Код долголетия. 12 понятных и доступных способов сохранить здоровье, ясность ума и привлекательность на долгие годы - Джеймс ДиНиколантонио
Мозг автоматически, бессознательно регулирует наше желание есть соль [32] – точно так же, как и чувство жажды. Уровень соли в организме не меняется, когда вы меняете рацион питания, – организм сам поддерживает стабильный уровень соли вне зависимости от того, как много или мало вы ее съедаете. Количество соли в организме, невероятно важное для вашей жизни и благополучия, не зависит от капризов вашего питания, которое может меняться час от часа, день ото дня, сезон от сезона.
Преждевременный обвинительный вердикт против соли должен был быть отменен еще в 2014 г., после публикации метаанализа Cochrane [33], где говорилось, что ограничение соли в еде приводит к минимальному снижению артериального давления, но вот риск смерти и сердечно-сосудистых заболеваний никак не меняется. Системный анализ 2016 г. снова показал, что низкосолевые диеты не снижают артериальное давление у пациентов, у которых нет гипертонии [34]. Миллионы людей с нормальным давлением, которые пытаются есть меньше соли, вообще не получают никакой пользы. Так зачем тогда рекомендовать ограничение соли всему населению мира? Сколько нам еще нужно доказательств, чтобы наконец отменить эту рекомендацию?

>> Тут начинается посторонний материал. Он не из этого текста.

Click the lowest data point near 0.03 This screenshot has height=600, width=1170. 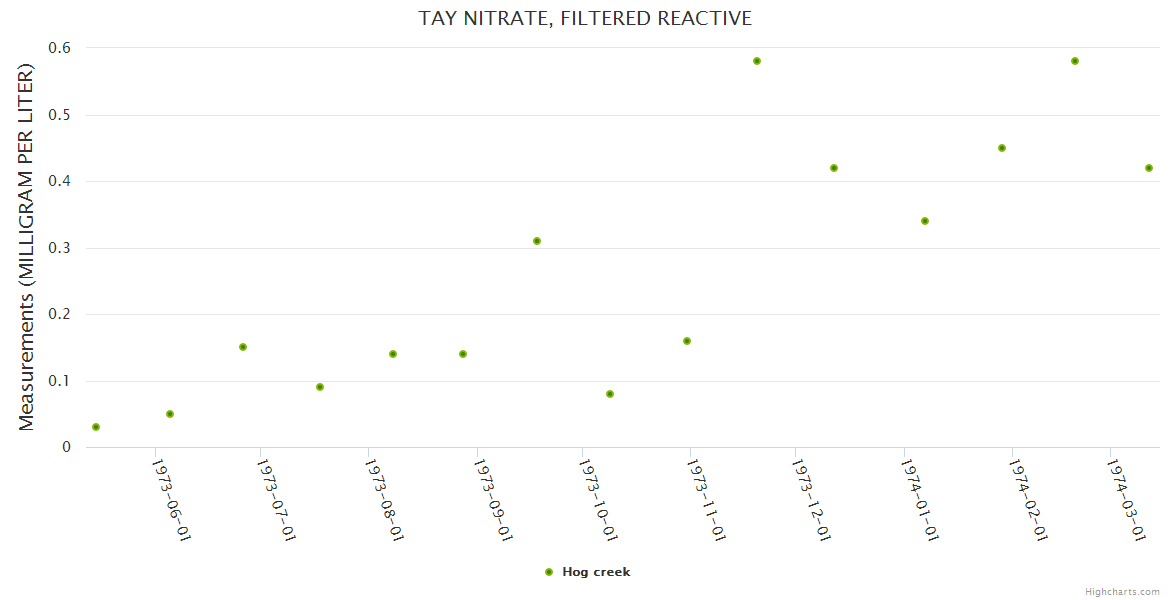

Если вы до сих пор боитесь солонки, знайте: ваши страхи основаны не на фактах. Не корите себя за то, что солите еду; соль – это важнейший микронутриент. До сих пор нет никаких доказательств того, что ограничение соли улучшит здоровье, но зато данные показывают, что употребление нормальных порций соли продлевает жизнь и уменьшает риск инсультов и сердечных приступов. Мы много лет были неправы насчет соли, и наше здоровье все это время страдало. Пора вернуть соль обратно на почетное место на обеденном столе.
Покупайте хорошую сольИз-за загрязнения окружающей среды в морской соли могут быть примеси пластика и тяжелых металлов, так что отдавайте предпочтение соли, которую добывают в древнем подземном океане, например Redmond Real Salt (www.realsalt.com), у которой есть и дополнительное достоинство: высокая концентрация йода. Большинство марок морской соли практически не содержат йода, но зато производители добавляют туда искусственный йодид калия. Redmond Real Salt содержит натуральный йод и, соответственно, не требует добавления йодида калия. Получать достаточно йода очень важно, потому что при физических нагрузках в жарком помещении вы можете терять с потом 50–100 микрограммов йода в час. Если вы постоянно тренируетесь и потеете, но не замещаете теряющийся йод, то в конечном итоге вас могут ждать гипотиреоз, лишний вес и проблемы с обменом веществ. Дайте себе дозу хорошей соли: выбросьте переработанную поваренную соль и купите полезную и нерафинированную, вроде той же Redmond Real Salt.
Пора вернуть соль обратно на почетное место на обеденном столе.
Магний: еще одна соль
Магний – один из самых распространенных в человеческом организме ионов. В человеческом теле содержится примерно 25 граммов магния; 99 процентов из них прячется внутри клетки и лишь 1 процент находится в крови. Магний необходим для нормальной работы как минимум 600 ферментов [35] – в том числе важнейших натрий-калиевой АТФазы, ДНК и РНК – и синтеза белка [36]. Выведение магния из организма в основном контролируется почками.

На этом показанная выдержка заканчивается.